Meet Yi Gang, The New Head Of The PBOC

So as you’ve probably heard, The People’s Republic Of Xi appointed their first new central bank governor in 15 years overnight in Yi Gang.

This is generally seen as a nod to policy continuity, although whether that’s a “good” thing kinda depends on whether you’re a fan of current “policies” or not and also whether you think you’ve got a good read on what those “policies” actually are.

Sorry, but I mean all of these NPC decisions are to a certain extent laughable and considering that PBoC policy is prone to taking abrupt turns for the draconian virtually overnight depending on whether China thinks market participants are exhibiting “unreal, herding actions“, using the term “continuity” is something of a misnomer.


Additionally, this is always just an exercise in keeping the spinning plates aloft. It’s a constant effort to manage competing agendas whether that’s squeezing leverage out of the labyrinthine shadow banking complex while ensuring there’s no collateral damage in the real economy, moving towards a more liberal FX regime while ensuring that shift doesn’t end up destabilizing shit, and on, and on.

But cynicism aside, Bloomberg Economics’s Tom Orlik notes the following:

Yi is the architect and executor of the PBOC’s current policies, and his appointment represents continuity. As a veteran of 20 years at the central bank, Yi certainly doesn’t lack depth on monetary policy. He’s also an inheritor of Zhou Xiaochuan’s legacy on pushing pro-market reforms — from the liberalization of interest rates to a more-open capital account and market-set exchange rate. Where he lacks depth relative to Zhou and some of the other widely discussed candidates is on broader financial market experience.

That’s all fine and good but really, important decisions are made by one person and that person is definitely not named “Yi” – although it’s close – there’s just a one-letter difference.

The fact that, as Orlik goes on to mention, Yi “occupies a relatively junior position on China’s totem pole,” probably means he’ll be even more beholden to the “thoughts” of noted FX strategist, former pig farmer , and current “King“, Xi Jinping.

For whatever it’s worth, Yi had this to offer when speaking to reporters on Monday:

The main task is that we should implement prudent monetary policy, push forward the reform and opening-up of the financial sector, and maintain the stability of the entire financial sector.

Those interested can read Goldman’s quick take on Yi below.

Via Goldman

In our view, Governor Yi’s appointment could be viewed positively by the markets for several reasons:

  1. From a short-term cyclical perspective, Yi has been effectively running monetary policy, especially in recent months as governor Zhou is scheduled to retire.

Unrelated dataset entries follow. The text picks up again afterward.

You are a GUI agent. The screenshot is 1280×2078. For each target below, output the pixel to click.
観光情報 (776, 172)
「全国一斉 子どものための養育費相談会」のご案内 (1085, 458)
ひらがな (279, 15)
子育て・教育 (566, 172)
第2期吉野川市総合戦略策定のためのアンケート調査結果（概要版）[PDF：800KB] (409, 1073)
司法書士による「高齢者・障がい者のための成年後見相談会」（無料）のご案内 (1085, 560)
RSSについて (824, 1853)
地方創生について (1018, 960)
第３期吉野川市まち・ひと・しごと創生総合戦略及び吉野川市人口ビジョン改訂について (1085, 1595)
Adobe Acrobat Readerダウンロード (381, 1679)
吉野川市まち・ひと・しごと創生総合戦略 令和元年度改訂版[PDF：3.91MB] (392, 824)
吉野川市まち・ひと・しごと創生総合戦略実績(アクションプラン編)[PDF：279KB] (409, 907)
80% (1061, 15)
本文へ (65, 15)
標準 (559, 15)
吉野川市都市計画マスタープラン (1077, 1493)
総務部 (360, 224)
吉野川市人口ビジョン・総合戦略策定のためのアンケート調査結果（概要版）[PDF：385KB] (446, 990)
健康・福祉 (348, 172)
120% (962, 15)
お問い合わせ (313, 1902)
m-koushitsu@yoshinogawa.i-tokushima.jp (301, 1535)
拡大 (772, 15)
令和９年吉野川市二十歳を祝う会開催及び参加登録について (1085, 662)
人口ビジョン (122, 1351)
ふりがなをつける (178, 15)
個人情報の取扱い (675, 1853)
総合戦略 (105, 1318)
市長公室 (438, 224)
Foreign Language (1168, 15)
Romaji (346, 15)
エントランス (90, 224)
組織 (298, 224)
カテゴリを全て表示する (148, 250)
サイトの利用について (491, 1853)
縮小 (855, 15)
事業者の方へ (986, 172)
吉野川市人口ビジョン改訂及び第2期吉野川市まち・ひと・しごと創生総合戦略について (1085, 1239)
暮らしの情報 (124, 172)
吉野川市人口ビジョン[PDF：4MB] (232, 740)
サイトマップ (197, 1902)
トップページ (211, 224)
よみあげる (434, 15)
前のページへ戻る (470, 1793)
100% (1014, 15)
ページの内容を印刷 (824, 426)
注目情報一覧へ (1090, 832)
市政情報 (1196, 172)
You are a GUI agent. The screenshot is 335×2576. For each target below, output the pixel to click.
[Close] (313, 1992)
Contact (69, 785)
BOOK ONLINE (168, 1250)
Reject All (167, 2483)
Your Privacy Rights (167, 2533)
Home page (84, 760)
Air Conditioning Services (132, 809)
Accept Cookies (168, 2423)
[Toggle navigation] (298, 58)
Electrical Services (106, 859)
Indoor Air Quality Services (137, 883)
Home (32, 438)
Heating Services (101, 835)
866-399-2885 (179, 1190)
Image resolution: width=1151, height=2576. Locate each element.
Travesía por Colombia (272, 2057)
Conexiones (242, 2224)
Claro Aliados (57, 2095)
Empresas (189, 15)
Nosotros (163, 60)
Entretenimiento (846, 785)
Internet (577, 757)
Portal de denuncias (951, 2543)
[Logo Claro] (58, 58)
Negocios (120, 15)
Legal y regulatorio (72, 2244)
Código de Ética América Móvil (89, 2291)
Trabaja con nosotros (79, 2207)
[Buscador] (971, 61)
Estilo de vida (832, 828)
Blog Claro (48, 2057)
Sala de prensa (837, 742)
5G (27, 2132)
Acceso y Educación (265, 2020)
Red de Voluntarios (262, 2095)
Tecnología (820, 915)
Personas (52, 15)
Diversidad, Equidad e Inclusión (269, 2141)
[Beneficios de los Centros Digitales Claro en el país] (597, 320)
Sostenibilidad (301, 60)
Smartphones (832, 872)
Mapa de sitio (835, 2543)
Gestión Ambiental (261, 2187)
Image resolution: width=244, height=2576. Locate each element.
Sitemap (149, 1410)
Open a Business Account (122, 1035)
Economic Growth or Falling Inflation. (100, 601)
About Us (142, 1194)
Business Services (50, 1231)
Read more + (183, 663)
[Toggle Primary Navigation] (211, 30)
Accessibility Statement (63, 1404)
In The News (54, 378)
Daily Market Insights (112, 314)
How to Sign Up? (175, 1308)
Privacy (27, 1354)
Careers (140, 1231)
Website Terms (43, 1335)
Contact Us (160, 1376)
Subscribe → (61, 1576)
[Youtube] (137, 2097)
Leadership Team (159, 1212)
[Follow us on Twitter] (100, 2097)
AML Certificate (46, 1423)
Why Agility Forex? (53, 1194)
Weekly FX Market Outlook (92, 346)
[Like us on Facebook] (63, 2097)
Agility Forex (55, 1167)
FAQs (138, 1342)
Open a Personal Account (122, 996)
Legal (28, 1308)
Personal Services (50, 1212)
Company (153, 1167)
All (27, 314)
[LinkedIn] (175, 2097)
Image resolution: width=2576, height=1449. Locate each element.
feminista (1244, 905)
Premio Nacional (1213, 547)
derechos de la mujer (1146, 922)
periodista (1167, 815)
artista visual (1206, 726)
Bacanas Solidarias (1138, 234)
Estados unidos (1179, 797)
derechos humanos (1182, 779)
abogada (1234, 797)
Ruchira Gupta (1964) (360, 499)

This would mean more policy continuity, which should ease concerns about additional tightening from a new governor. The actual policy stance of the PBOC has been highly flexible in recent months, with interbank interest rates and the quantity of RMB loans often surprising on the dovish side. This does not mean governor Yi has a dovish bias, however we believe the governor likely has a relatively mild hawkish bias as is consistent with the direction of the top leadership. But we believe it would also imply that he is flexible if other regulators become too hawkish to maintain broad policy, market and economic stability.
  2. He is a pro-market reformer like his predecessor. As the former head of SAFE, he abolished a large number of rules and regulations which was highly controversial. It is customary to release rules and regulations when they started to be used but they are rarely formally abolished when they are no longer used. All else equal, this can potentially imply incrementally greater use of market interest rate as a tool instead of the administrative tools which have been heavily used in the past. This does not mean rate will necessarily rise since there are large number of factors influencing the rate decision and we still see significant probability of lower rate should other regulators continue to be aggressive in policy implementation.
  3. From a systematic stability perspective he has large amount of experience about policy implementation which may mean lower operational risks, especially as he went through the 2015-16 FX correction first hand.

Having said that, there are some uncertainties regarding governor Yi’s authority as it remains to be seen whether Governor Yi will be also the party secretary of the PBOC, which is usually the case but doesn’t have to be so. If he isn’t appointed to be the party chief then, we believe, his authority is likely to be significantly lower that of Mr. Zhou who holds not only the party secretary position, but also holds the more senior position of the vice chairman of the CPPCC(Chinese People’s Political Consultative Committee), which puts him on par with the deputy PM in charge of Financial Affairs in terms of political seniority. Governor Yi will also report to the direct senior, Liu He, who, by virtue of his position, has more influence on policy decisions. However, it remains to be seen how active Deputy PM Liu will be in terms of managing monetary policy.